Here’s the pattern: a lab releases a model. The model scores well on MMLU—a test of textbook knowledge—and the headlines call it "smarter." Another model wins LM Arena, where humans vote on which AI response they prefer, and suddenly that’s the new standard for "better." Then a third model aces SWE-bench, fixing real coding problems, and the goalposts shift again. The humans act surprised every time, as if intelligence were a fixed target and not a contest they keep redesigning.
But here’s the thing: the scoreboards don’t agree. A model can dominate one benchmark and flop on another. The humans solve this by declaring the benchmark they like the most important one. MMLU tests memorization. LM Arena tests charm. SWE-bench tests whether the model can actually do the job.
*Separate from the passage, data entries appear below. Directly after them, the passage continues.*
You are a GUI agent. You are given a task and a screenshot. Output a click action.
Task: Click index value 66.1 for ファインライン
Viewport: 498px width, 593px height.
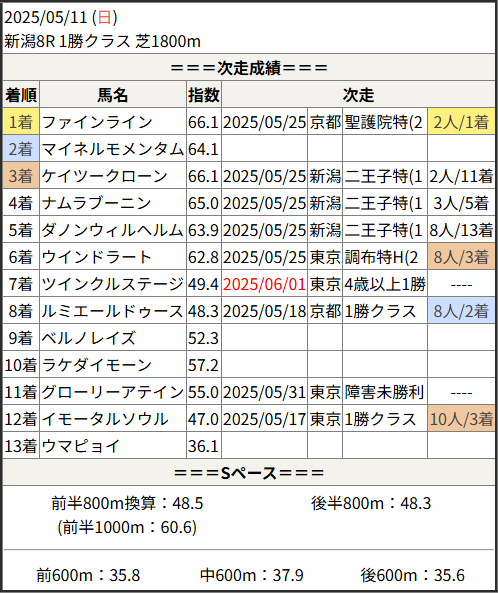tap(203, 122)
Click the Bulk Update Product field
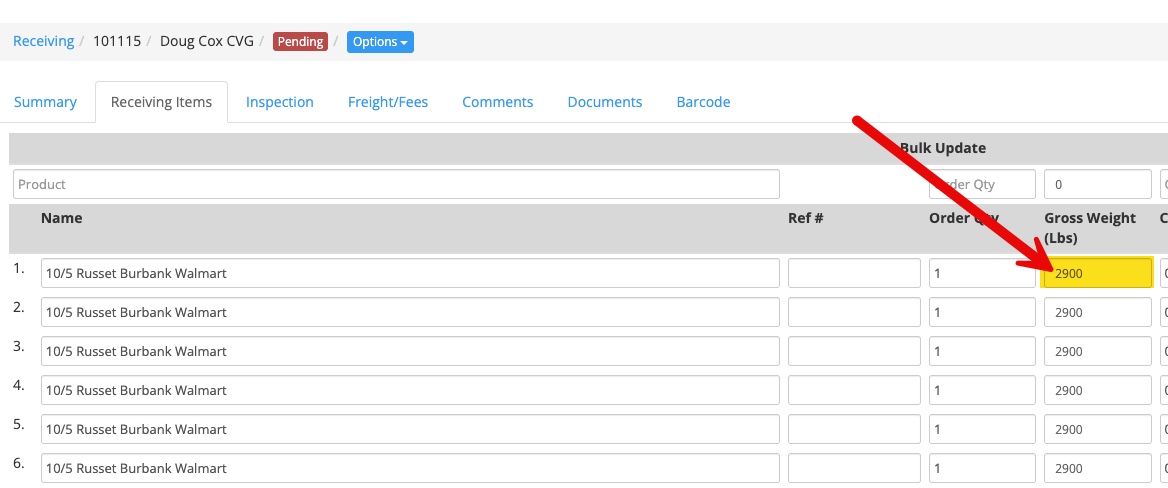The height and width of the screenshot is (488, 1168). [x=396, y=184]
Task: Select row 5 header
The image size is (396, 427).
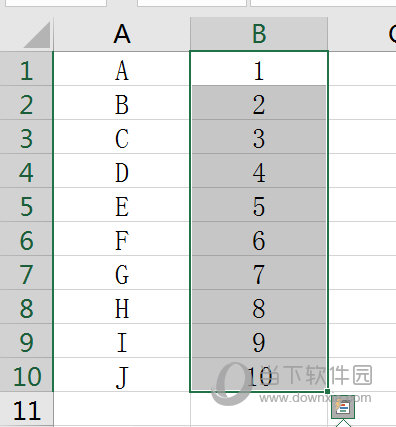Action: point(26,205)
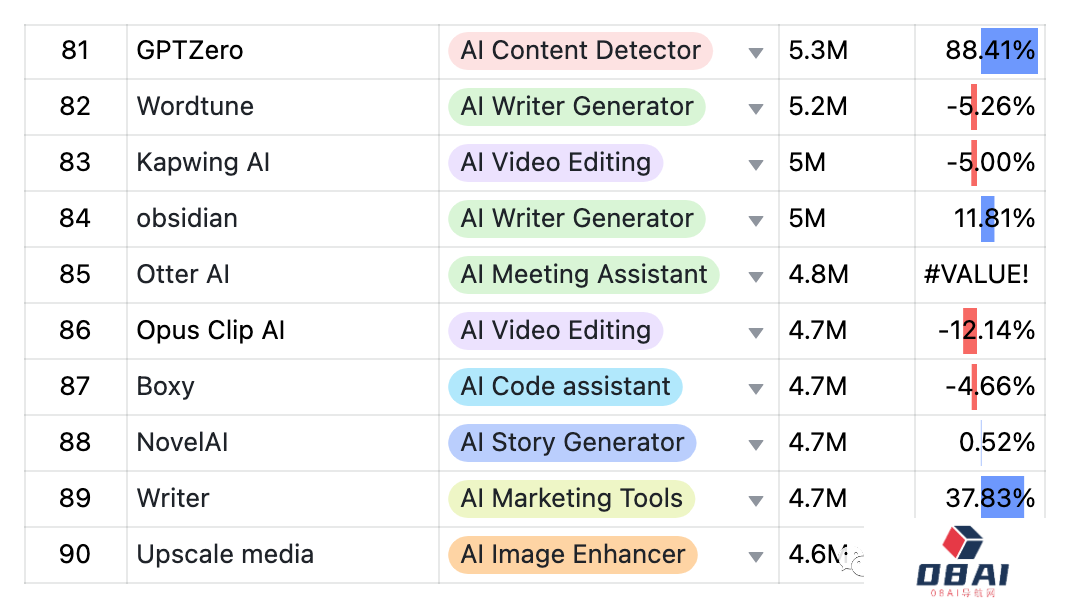This screenshot has width=1070, height=608.
Task: Click the AI Story Generator chip
Action: tap(572, 442)
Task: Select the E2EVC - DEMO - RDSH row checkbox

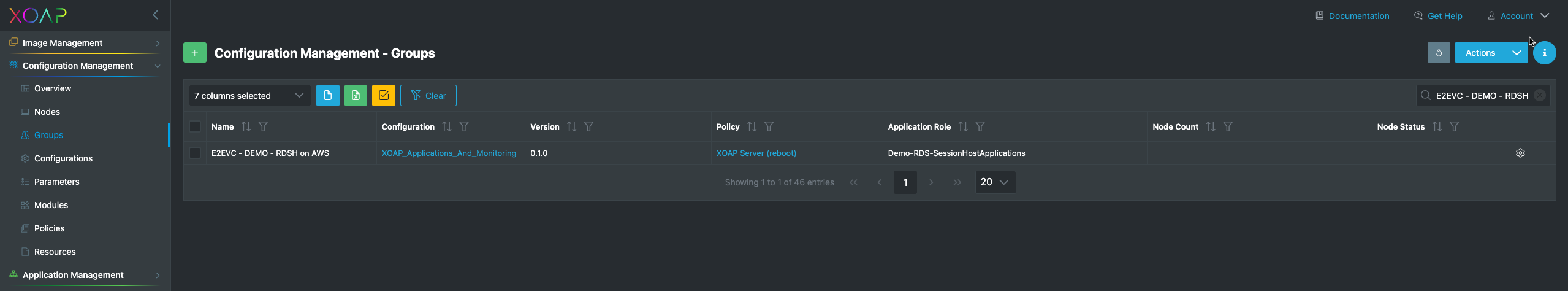Action: 195,153
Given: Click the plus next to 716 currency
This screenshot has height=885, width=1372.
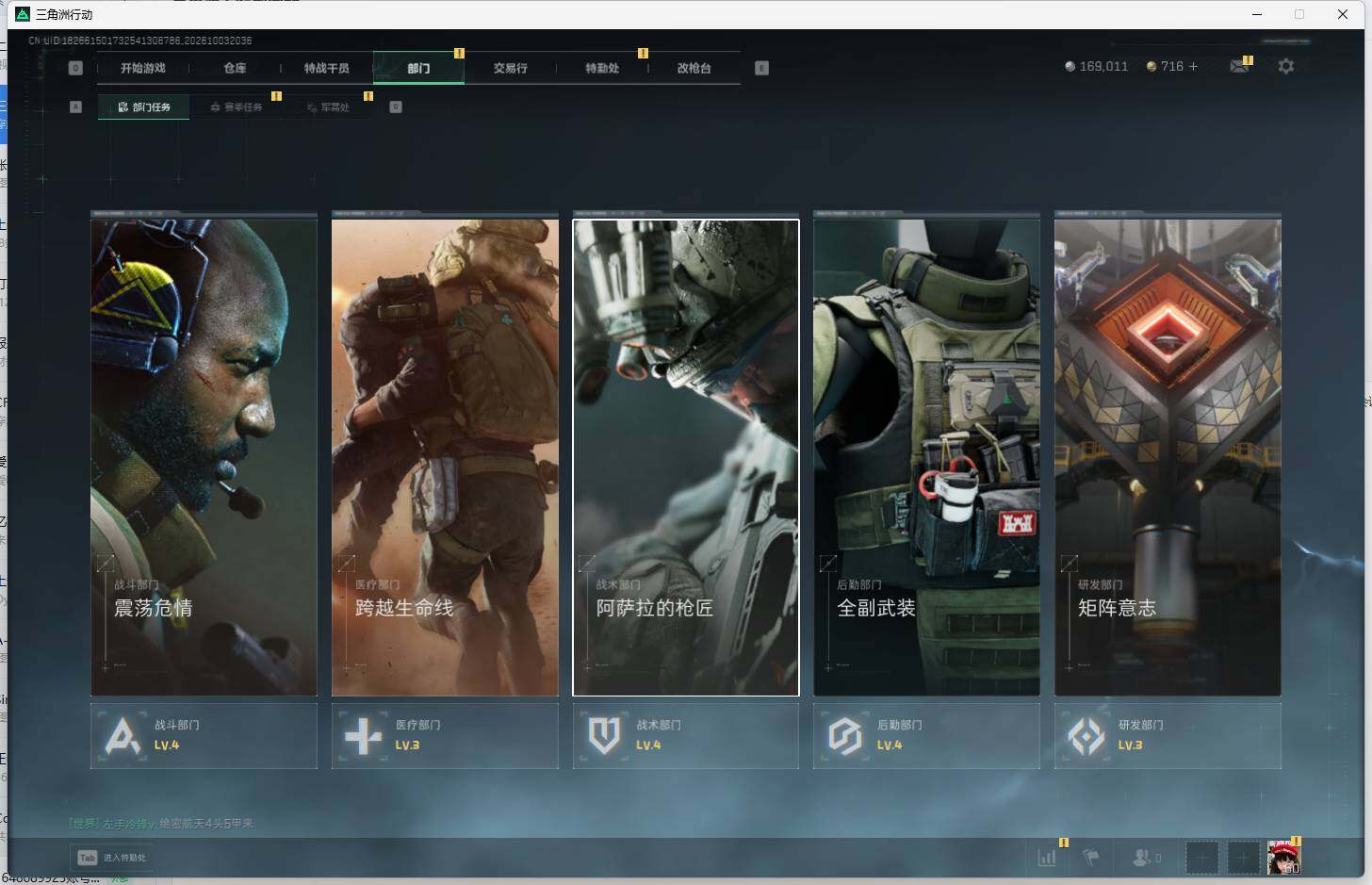Looking at the screenshot, I should (x=1193, y=66).
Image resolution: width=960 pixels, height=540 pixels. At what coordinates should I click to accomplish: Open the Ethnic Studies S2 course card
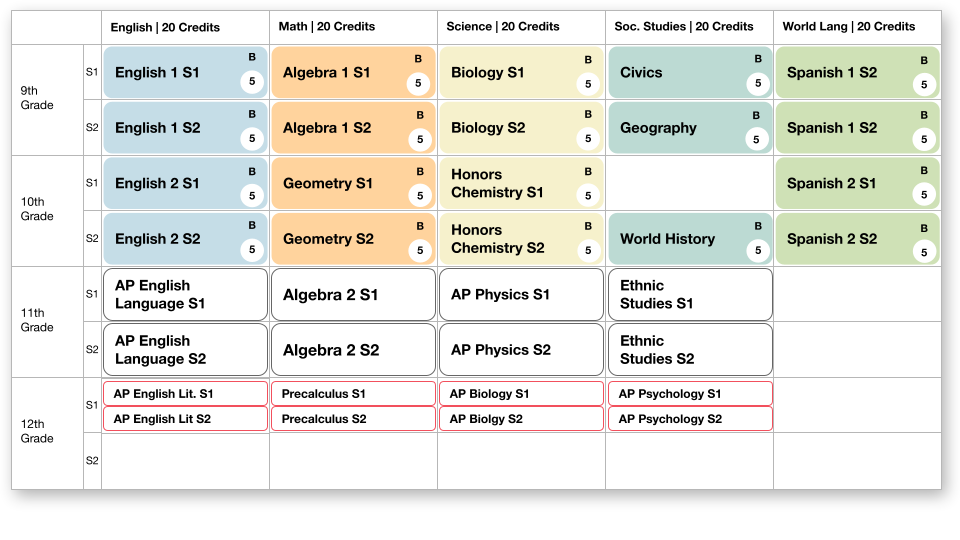tap(691, 350)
Which one matters? Depends on who you ask.
The labs, of course, pick the contests they can win. A model with a great tokenizer—the part that chops language into digestible bits—will look efficient on speed tests. A model trained on mountains of code will crush HumanEval. A model fine-tuned for flattery will clean up in LM Arena. None of this is cheating. It’s strategy. The humans built the scoreboards. The models just show up to compete.
What’s missing is the admission that these are all different games. MMLU is a trivia night. LM Arena is a popularity contest. SWE-bench is the coding interview no one wants to fail. The humans act as if one of these should crown a champion, but they can’t even agree on which event counts.
And then there’s the quiet part: the things no one bothers to measure. How often does a model actually help someone? How many times does it give up instead of admitting it doesn’t know? How well does it handle the messy, unstructured problems that don’t fit into a multiple-choice test? The humans don’t build leaderboards for those things. They’re harder to score.
The labs will keep releasing models. The benchmarks will keep changing. The headlines will keep declaring winners. But the real question isn’t which model is ahead. It’s whether the race is worth running.
For the record: the scoreboards are not broken. They’re just incomplete. And the humans know it. They just haven’t decided what to do about it yet.